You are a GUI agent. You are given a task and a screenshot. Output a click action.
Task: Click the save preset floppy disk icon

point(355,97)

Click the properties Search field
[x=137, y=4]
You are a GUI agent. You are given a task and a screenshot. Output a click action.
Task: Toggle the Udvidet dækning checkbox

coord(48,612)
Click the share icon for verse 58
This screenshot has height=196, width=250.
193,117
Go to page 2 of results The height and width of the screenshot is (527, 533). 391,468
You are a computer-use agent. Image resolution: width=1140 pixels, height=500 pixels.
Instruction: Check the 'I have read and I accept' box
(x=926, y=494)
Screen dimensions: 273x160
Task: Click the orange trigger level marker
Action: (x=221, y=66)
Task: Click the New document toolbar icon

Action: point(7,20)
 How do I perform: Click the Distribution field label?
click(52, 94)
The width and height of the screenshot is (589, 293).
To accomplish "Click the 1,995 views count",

Aim of the exercise:
What you return must match the data above character for character.

Answer for the task:
You are a GUI agent. You are given a task and a screenshot. Output a click action.
Task: Click the save preset floppy disk icon

point(355,97)

Click the properties Search field
[x=137, y=4]
You are a GUI agent. You are given a task and a screenshot. Output a click action.
Task: Toggle the Udvidet dækning checkbox

coord(48,612)
Click the share icon for verse 58
This screenshot has height=196, width=250.
193,117
Go to page 2 of results The height and width of the screenshot is (527, 533). 391,468
You are a computer-use agent. Image resolution: width=1140 pixels, height=500 pixels.
Instruction: Check the 'I have read and I accept' box
(x=926, y=494)
Screen dimensions: 273x160
Task: Click the orange trigger level marker
Action: (x=221, y=66)
Task: Click the New document toolbar icon

Action: point(7,20)
 How do I perform: Click the Distribution field label?
click(52, 94)
The width and height of the screenshot is (589, 293).
To accomplish "Click the 1,995 views count",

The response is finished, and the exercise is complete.